One officer, a 40-year-old with 18 years on the job, fired three times while his partner, 30 and a seven-year-veteran, fired nine times at point blank range as onlookers gaped and ran for cover.

Neither of the cops, assigned to the Midtown South precinct, had ever fired their weapons on duty, NYPD spokesman Paul Browne said.

None of the more than 20 cops who pursued Kennedy down Seventh Avenue from where he was spotted smoking a joint were armed with tasers, he said.

And Kennedy shook off a blast of pepper spray to the face that may have been diluted in Saturday afternoon’s stiff breezes, Browne said.

Only patrol sergeants and Emergency Service Unit cops are routinely armed with tasers, he added, and none arrived on the scene during the roughly four minutes it took for the drama to unfold in the Crossroads of the World.

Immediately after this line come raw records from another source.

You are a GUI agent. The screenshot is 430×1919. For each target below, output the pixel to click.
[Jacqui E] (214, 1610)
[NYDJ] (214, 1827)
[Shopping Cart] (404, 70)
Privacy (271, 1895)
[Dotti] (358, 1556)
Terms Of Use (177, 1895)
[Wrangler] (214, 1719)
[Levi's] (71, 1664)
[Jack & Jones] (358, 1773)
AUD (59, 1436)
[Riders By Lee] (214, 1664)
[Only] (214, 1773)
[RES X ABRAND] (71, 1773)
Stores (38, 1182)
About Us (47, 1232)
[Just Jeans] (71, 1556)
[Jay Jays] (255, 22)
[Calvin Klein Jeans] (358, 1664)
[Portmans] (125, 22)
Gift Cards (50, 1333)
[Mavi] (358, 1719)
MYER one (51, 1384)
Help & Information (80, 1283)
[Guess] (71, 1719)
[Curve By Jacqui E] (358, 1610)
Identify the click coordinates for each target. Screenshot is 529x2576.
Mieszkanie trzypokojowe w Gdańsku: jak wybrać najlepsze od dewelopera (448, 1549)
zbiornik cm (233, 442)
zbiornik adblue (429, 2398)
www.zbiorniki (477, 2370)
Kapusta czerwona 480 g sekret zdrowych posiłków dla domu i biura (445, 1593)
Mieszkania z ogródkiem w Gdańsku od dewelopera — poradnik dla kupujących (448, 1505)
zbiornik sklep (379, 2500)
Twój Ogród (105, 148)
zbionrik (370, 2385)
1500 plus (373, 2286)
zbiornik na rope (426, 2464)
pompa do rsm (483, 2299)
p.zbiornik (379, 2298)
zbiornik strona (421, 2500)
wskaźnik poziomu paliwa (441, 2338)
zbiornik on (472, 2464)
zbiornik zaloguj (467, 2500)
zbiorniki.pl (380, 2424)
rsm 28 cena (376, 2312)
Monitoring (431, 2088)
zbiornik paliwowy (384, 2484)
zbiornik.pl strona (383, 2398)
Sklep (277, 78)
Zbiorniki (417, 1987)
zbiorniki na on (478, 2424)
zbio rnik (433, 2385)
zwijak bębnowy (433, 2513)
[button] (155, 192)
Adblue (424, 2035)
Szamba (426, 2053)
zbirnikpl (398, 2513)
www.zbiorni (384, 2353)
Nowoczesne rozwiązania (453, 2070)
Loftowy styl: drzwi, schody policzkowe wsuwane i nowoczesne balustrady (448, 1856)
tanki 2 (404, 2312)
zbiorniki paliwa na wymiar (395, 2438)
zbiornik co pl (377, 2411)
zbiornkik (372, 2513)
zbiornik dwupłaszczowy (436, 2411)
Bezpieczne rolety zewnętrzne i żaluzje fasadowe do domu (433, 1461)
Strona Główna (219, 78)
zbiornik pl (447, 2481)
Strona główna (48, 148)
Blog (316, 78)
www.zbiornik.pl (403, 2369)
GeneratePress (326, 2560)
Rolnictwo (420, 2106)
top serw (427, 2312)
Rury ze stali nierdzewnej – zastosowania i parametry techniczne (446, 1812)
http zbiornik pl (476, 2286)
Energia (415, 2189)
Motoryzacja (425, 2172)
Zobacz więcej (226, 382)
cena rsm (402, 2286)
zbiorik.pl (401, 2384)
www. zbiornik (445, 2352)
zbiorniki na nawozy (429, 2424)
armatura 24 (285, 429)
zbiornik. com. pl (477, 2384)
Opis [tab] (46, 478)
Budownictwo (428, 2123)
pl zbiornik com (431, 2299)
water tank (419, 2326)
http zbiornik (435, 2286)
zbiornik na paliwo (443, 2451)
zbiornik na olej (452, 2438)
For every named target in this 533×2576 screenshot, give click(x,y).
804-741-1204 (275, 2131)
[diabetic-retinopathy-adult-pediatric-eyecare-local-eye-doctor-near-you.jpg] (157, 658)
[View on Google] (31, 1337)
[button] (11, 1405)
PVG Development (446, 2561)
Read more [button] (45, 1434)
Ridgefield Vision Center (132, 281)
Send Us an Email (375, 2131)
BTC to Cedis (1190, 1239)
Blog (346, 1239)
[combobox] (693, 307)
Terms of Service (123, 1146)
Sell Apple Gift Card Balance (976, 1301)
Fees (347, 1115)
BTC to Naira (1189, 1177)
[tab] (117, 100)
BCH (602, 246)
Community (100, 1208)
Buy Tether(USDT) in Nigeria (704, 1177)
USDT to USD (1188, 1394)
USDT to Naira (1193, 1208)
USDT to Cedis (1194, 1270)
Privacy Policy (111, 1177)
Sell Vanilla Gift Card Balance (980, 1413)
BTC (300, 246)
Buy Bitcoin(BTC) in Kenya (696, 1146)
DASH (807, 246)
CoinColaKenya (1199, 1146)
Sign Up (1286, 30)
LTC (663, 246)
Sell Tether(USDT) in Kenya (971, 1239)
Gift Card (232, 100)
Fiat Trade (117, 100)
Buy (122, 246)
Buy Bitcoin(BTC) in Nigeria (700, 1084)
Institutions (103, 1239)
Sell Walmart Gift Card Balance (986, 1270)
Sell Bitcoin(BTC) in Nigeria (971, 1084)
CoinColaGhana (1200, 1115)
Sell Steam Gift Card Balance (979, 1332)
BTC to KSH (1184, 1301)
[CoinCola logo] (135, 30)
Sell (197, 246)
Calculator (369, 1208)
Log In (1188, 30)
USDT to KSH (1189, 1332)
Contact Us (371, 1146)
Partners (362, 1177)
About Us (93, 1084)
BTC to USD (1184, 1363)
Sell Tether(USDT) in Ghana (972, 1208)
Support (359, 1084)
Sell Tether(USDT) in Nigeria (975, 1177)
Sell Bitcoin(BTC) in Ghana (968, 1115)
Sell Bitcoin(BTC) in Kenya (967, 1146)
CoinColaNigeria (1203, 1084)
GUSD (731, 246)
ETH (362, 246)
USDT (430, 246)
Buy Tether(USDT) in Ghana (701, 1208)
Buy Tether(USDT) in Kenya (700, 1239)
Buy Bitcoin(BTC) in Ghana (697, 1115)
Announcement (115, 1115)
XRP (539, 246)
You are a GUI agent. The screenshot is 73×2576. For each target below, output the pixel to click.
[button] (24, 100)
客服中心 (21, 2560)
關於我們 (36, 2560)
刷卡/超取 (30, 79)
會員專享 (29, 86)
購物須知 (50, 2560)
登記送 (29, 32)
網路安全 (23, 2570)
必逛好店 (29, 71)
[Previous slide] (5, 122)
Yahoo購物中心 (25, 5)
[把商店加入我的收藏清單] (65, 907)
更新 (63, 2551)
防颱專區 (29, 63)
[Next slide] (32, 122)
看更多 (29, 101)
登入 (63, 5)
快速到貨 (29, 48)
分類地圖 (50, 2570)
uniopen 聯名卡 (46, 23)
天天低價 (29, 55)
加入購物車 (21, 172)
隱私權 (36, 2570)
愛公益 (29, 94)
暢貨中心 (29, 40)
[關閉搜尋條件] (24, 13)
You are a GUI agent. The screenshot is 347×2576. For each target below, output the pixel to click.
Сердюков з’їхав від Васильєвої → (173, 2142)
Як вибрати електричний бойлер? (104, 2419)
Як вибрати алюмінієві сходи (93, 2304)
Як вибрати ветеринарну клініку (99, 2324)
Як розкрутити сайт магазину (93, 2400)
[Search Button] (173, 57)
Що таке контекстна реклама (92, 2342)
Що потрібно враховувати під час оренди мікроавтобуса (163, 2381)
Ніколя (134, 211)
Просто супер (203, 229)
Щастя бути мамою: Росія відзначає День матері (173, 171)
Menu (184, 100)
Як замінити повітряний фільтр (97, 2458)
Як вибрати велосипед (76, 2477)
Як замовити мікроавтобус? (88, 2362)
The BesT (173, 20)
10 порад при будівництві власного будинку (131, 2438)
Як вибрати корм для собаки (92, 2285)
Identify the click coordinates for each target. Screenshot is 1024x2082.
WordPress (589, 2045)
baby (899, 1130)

Kennedy, who had no known address but was believed flopping somewhere in Washington Heights, had 11 priors, including busts for pot possession and robbery.

In November 2008, he was arrested after he was found standing in the middle of Broadway at 66th Street yelling at passing cars.

When cops approached, he threatened them with a screwdriver and screamed “I’m going to f- -k you up!” and was charged with criminal possession of a weapon and reckless endangerment.